HTC has launched an upgraded virtual reality kit for businesses that is built around its recently released Vive Pro headset and brand new next-generation base stations. The new Vive Pro 2.0 Kit cost $1,399, which is $200 more than the previous generation Vive Pro Kit, and comes with the Vive Pro HMD VR headset, SteamVr tracking 2.0, a pair of base stations, and two motion controllers.
"Enterprise VR is transforming the way businesses operate and interact with their employees and customers. We are bringing the market a premium VR experience with a high-resolution display, integrated audio and the best components available today in a headset," said Daniel O’Brien, GM U.S., Vive. "Vive Pro offers an immediate upgrade for businesses that want to utilize the most innovative technology to optimize their business and streamline their processes."

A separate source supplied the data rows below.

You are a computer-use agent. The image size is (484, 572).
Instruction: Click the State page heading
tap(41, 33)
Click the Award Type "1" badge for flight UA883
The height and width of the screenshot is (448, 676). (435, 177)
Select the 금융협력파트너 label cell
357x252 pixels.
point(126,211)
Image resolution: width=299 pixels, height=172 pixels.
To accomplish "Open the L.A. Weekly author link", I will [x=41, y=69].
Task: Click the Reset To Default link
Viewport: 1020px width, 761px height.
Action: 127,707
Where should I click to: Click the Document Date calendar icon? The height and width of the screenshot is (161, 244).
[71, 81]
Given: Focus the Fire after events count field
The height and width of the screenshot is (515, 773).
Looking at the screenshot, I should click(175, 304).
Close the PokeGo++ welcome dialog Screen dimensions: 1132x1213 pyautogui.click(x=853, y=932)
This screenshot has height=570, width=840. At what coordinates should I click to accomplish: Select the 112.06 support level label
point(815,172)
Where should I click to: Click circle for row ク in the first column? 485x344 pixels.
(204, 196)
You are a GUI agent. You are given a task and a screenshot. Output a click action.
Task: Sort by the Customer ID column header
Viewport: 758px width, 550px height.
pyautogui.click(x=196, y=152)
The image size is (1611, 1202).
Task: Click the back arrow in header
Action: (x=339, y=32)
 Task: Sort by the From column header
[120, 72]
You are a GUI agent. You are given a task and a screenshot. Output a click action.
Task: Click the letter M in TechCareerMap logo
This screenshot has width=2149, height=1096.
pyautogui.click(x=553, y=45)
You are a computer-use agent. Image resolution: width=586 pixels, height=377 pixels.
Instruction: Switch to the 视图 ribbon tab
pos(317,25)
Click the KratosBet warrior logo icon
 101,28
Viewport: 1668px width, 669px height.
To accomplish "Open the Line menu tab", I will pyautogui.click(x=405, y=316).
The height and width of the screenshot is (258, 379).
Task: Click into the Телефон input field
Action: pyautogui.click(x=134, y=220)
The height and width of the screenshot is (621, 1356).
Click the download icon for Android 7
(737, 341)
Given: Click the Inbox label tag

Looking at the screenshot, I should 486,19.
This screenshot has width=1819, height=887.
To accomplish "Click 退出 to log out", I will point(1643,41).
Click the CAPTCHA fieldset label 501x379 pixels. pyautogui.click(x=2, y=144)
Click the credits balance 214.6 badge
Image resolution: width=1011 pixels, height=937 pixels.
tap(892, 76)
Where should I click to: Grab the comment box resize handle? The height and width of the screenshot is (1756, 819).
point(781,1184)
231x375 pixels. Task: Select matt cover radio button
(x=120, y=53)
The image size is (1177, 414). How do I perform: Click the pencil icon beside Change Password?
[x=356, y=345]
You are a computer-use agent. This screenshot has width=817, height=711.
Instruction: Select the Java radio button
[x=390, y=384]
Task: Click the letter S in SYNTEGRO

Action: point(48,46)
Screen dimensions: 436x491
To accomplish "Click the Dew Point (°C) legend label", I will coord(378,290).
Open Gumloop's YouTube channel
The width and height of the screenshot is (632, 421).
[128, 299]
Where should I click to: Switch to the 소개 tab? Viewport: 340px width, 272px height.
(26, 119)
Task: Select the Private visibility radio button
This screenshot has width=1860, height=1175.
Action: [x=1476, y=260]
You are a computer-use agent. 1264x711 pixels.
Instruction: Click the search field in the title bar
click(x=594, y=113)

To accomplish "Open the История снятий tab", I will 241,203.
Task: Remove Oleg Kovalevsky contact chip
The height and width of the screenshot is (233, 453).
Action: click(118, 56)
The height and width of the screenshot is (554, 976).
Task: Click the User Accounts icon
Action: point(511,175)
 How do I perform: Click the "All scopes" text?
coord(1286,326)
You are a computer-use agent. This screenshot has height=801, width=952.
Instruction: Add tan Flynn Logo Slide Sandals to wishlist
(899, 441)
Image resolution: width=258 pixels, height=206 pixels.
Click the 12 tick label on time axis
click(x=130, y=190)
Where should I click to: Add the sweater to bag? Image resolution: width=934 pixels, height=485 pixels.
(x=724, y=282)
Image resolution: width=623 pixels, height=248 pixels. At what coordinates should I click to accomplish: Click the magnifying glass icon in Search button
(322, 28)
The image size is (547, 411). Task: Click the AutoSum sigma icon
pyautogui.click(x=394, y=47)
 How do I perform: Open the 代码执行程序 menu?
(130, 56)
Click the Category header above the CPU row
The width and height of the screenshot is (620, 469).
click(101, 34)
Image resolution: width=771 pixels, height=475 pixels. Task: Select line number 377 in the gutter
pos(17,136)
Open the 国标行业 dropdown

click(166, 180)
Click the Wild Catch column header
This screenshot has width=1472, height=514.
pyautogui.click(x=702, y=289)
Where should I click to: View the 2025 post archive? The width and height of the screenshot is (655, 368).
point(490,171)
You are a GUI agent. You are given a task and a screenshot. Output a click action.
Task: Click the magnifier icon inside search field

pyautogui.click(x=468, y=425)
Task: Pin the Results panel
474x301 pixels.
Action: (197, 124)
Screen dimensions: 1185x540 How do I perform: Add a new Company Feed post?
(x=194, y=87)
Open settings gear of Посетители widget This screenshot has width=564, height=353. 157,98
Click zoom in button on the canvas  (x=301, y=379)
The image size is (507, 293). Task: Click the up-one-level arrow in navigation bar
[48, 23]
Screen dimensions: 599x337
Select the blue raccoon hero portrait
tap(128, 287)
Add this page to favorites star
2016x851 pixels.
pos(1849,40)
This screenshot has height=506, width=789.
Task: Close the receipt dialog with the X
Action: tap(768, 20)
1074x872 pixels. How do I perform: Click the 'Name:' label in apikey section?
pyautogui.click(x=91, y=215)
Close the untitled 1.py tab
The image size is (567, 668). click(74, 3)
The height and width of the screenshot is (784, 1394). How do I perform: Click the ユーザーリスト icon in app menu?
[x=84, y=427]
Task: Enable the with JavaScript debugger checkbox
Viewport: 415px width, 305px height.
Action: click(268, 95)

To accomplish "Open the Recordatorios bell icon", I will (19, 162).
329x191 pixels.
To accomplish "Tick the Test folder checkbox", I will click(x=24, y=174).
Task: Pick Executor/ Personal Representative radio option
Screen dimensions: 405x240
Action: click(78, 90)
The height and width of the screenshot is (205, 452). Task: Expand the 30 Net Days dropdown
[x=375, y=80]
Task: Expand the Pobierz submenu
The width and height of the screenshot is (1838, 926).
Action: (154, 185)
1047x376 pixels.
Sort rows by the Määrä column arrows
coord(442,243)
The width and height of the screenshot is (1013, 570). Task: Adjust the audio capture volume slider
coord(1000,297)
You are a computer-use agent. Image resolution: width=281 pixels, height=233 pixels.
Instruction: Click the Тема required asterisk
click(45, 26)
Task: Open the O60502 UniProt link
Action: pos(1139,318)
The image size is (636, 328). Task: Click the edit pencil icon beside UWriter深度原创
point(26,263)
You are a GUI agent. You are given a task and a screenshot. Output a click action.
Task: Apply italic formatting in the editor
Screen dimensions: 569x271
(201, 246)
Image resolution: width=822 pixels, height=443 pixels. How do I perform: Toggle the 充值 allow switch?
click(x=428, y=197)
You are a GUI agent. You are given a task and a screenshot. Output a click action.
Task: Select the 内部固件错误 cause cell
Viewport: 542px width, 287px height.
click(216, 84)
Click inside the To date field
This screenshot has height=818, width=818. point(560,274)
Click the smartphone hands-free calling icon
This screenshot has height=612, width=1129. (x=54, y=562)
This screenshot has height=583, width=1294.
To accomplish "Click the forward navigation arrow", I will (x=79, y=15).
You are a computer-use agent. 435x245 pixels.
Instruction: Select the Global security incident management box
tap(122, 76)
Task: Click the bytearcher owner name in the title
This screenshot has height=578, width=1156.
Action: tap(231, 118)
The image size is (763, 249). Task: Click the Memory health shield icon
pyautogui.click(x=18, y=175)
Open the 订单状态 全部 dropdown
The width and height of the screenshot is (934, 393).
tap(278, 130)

The Vive Pro works with previous generation base stations, though the new ones provide a larger 32 ft by 32 ft tracking area. There is a caveat, however—businesses will need to purchase two more base stations (fir a total of four) if they need a tracking space that large. Out of the box, the two upgraded base stations cover an area that is roughly 19 ft by 19 ft.
HTC released the Vive Pro earlier this month at $799 for the headset itself, while dropping the price of its previous generation Vive package to $499. The new Vive Pro ups the ante with a bump in resolution to 2880x1600 via dual OLED displays, up from 2160x1200 on the original Vive, resulting is less of a so-called screen door effect. It's also reportedly more comfortable to wear, and features integrated high-performance headphones with a built-in amplifier with noise cancelling capabilities.
One of the main barriers to wider VR adoption has been the high cost of entry. That has started to change more recently, with both the Oculus Rift and original HTC Vive coming down in price. The Vive Pro goes in the opposite direction, and the business kit in particular is expensive at $1,399. HTC told Fortune that its reasoning is it wants to grow its enterprise businesses, which it hopes to account for 30 percent of its VR revenue by 2020.
The flip side to that is video games will still account for the wide majority of its VR revenue, at least for the foreseeable future. Even so, it's a tough pill for gamers to swallow that if they want the latest hardware, including upgraded base stations, they'll have to buy an enterprise kit that is $900 more than what the original Vive package now sells for.